* _EXTRACT TO READ_
+-------+

Director: Haifaa Al-Mansour

Starring: Elle Fanning, Douglas Booth, Bel Powley

Year: 2017

It took a little while, but Elle Fanning might finally be coming into her own.  And even that isn’t fair; the girl is only just now 20 years old, it’s not like she’s a veteran who has been in a hundred films, it just feels that way because she’s Dakota’s sister and she’s been in the business basically her entire life.  It isn’t her fault that we expected her to be an instantaneous superstar, like her sister was, that’s too much pressure for anyone, let alone a little kid.  But, in a twist of the tale, Elle has outpaced Dakota, and has become the leading lady that her sister failed to develop into.  After roles in The Neon Demon, 20th Century Women, and The Beguiled, audiences have begun to take her seriously, as they should, because she proves in Mary Shelley that she’s a talented actress who is here to stay.

Mary Godwin lived in London with her half-siblings, her stepmother, and her father, who was a well-known philosopher and author in his day, as was Mary’s late mother, a woman of wild ideas and passionate fancies.  Mary has much of her mother inside her; the desire to write, to live an extraordinary life, to buck the trends, to show the world that a woman’s place doesn’t have to be in the home, silent, behind a man, desperately surviving when everyone else is boldly living.  When Mary met a young but promising poet named Percy Shelley, she knew that he had the ability to sweep her off her feet, to take her away from her father’s house to a life less ordinary.  But the more beastly aspects of a Bohemian lifestyle didn’t occur to Mary, nor could she outrun them, and the evil power of men was always only one step behind.  Mary would go on to write a “ghost story” after a challenge from a group of authors, a game to pass the time, and in it she would pour all of her anger, her fear, and her talent, unburdening herself from the harsh realities of a world gone mad with greed and lust and loneliness.

+-------+

* _GIVEN MATERIAL_
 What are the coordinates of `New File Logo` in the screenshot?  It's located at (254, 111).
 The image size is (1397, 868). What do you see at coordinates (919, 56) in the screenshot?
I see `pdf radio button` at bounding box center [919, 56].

+-------+

* _REQUIREMENT 1_
Translate this sentence from the Mary Shelley film review into Spanish: "When Mary met a young but promising poet named Percy Shelley, she knew that he had the ability to sweep her off her feet, to take her away from her father’s house to a life less ordinary."
* _REQUIREMENT 2_
Write the next part of the Mary Shelley film review, picking up right after its last sentence.

* _TASK OUTPUT 1_
Cuando Mary conoció a un poeta joven pero prometedor llamado Percy Shelley, supo que él tenía la capacidad de enamorarla perdidamente, de llevársela de la casa de su padre a una vida fuera de lo común.

* _TASK OUTPUT 2_
Fanning has perhaps never been better than she is as Mary Shelley, a part that seems written for her, a piece of history plucked out of the past and sculpted into a movie with her in mind.  She was equal parts strong and young, daring and shackled by societal norms, every day practices that left no room for a woman to grow or learn or experience.  Mary had to become an outcast in order to live beyond her father’s walls, and Elle found a way to play that part without making it seem like a grab for pity.  The story is a bit slow in parts, focuses mostly on Mary’s relationship and troubles, less on the book that made her famous.  But it’s a biography, not an origin story, we’re meeting Mary Shelley, not Frankenstein, so the setup of the film can be understood.  Fanning is definitely better than the movie, with tends toward the dark, somber, and slow.  But there is no reason to be scared away; while she is great, the rest is good, and the entire feature is worth your time, with Fanning’s performance acting as a bonus for your patience.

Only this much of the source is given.